Some automatic speech recognition (ASR) systems might be less accurate than previously assumed. That’s the top-level finding of a recent study by researchers at Johns Hopkins University, the Poznań University of Technology in Poland, the Wrocław University of Science and Technology, and startup Avaya, which benchmarked commercial speech recognition models on an internally created dataset. The coauthors claim that the word error rates (WER) — a common speech recognition performance metric — were significantly higher than the best reported results and that this could indicate a wider-ranging problem in the field of natural language processing (NLP).

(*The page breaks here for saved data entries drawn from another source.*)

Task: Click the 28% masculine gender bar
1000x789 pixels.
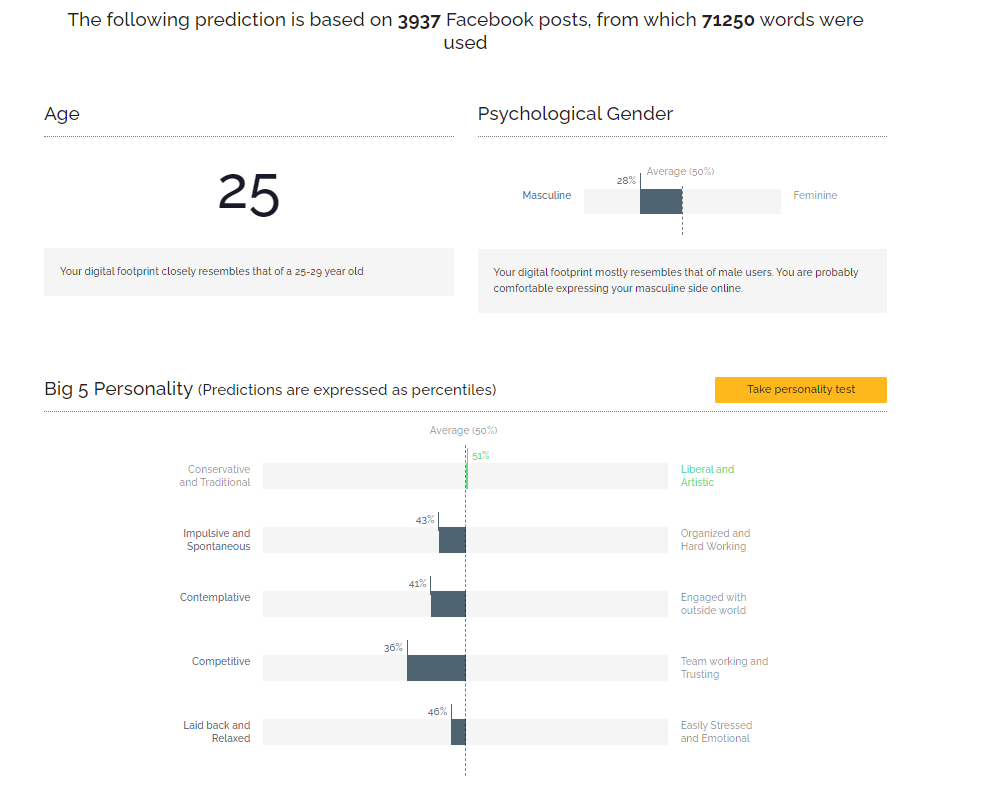Action: [x=661, y=201]

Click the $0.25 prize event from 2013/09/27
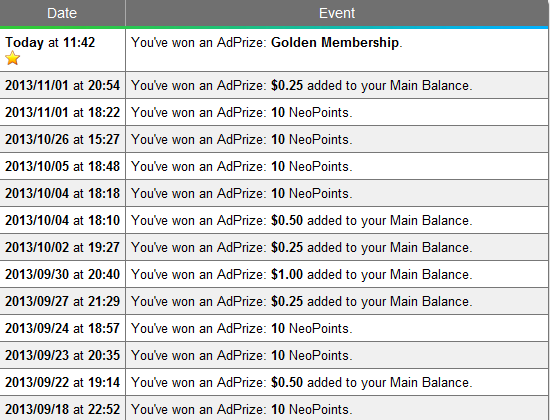302,301
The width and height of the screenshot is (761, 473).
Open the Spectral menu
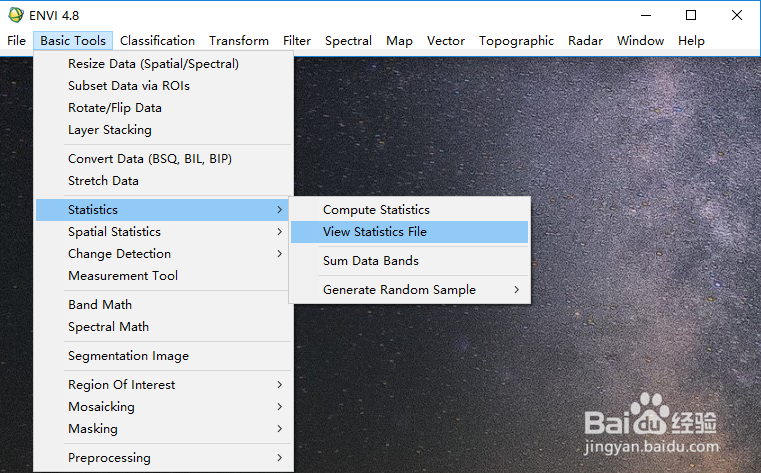(x=348, y=41)
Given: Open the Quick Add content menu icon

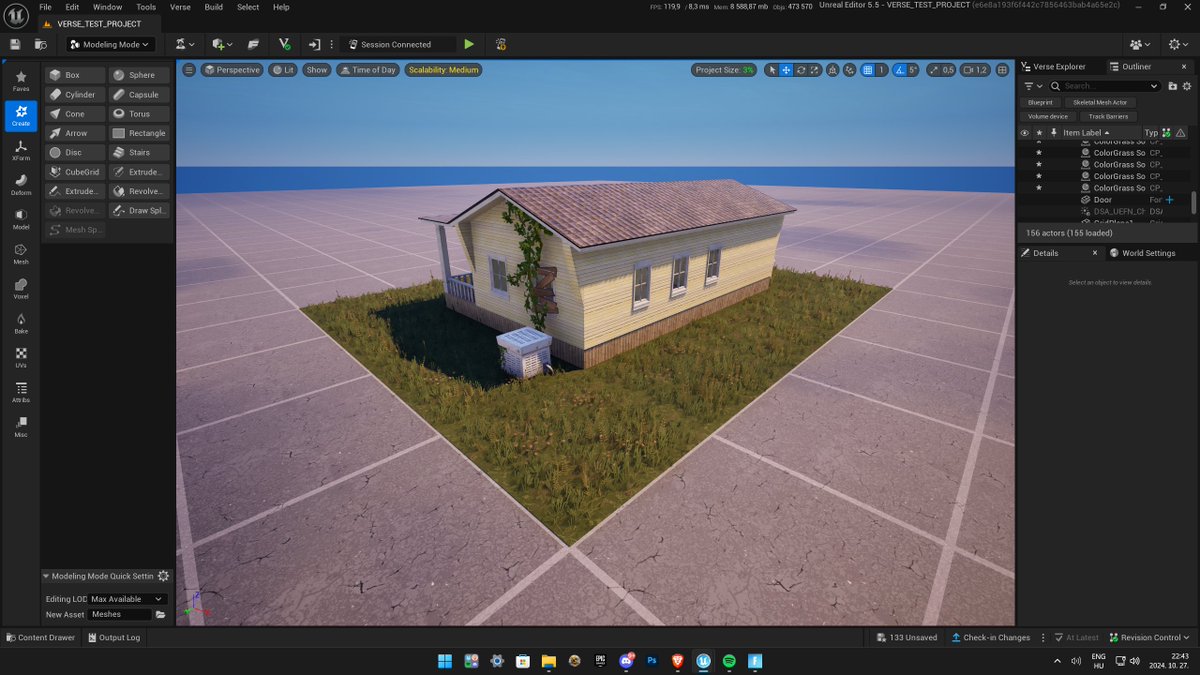Looking at the screenshot, I should tap(219, 44).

ASR has become ubiquitous; it dictates meetings and emails, helps to manage smart appliances, and more. A comprehensive benchmark of ASR models cites WER as low as 2% to 3% on standard corpora, but the coauthors of this latest report reject that statistic. The majority of interactions with ASRs happen in the context of “chatbot-like interactions,” they claim, where people are aware they’re conversing with a machine and thus simplify their commands to short, well-structured phrases as opposed to the disfluent hallmarks of natural conversation.

The coauthors evaluated several ASR systems on a dataset of 50 call center conversations from 1,595 agents and 1,261 customers, which spanned 8.5 hours in length — 2.2 hours of which was speech. Depending on the dataset, the ASR systems’ previously published error rates didn’t exceed 15% and dropped as low as 2%. This was in contrast with the study’s findings; tested across recorded phone conversations about finance, insurance, telecom, and booking, the coauthors observed WER as high as 23.31%. The highest rates were on the booking and telecom calls, perhaps because the conversations referred to specific dates and times, money, places, and product and company names. But WER was above 13.73% in every domain.

Automatic speech recognition WER

The researchers attribute the disparity to the simplicity of frequently used benchmarks like Librispeech (1,000 hours of English audiobook recordings), WSJ (dictations and conversations from journalists), and Switchboard (phone exchanges), which they say might be too simple to truly challenge ASRs. Even more holistic benchmarks suffer from the “domain adaptation problem” — while they attempt to mimic real, spontaneous conversations, they’re inherently artificial because they involve pairs of voice actors having a conversation on subjects drawn from agreed-upon topics. Other benchmark datasets come from scripted or semi-scripted conversations like TED Talks. Moreover, the datasets tend to be homogeneous with respect to voice actor demographics. Non-native language speakers are virtually absent from benchmark datasets, and factors like pronunciation, linguistics, and gender often aren’t accounted for.

“Benchmark datasets do not represent the true diversity of real-world conversations, both at input signal characteristics and conversation semantics levels,” the coauthors wrote. “The domain of application imposes strict constraints on the vocabulary and the form of the conversations … There are consequential differences between scripted and spontaneous conversations and they affect the results of the ASR evaluation.”

As a remedy, the researchers suggest the ASR and NLP communities collect and annotate audio datasets better aligned with contemporary applications of ASR systems. They also call for work on extended and more inclusive acoustic models representing a broader spectrum of dialects, as well as models that account for technological advances that influence physical properties of processed audio signals.

“These problems are not insurmountable. A thoughtful collaboration between academia and industry partners can lead to the creation of high-quality training and testing datasets,” the researchers continued. “We believe that the overly optimistic perception of ASR accuracy is detrimental to the development of conversational natural language processing downstream applications.”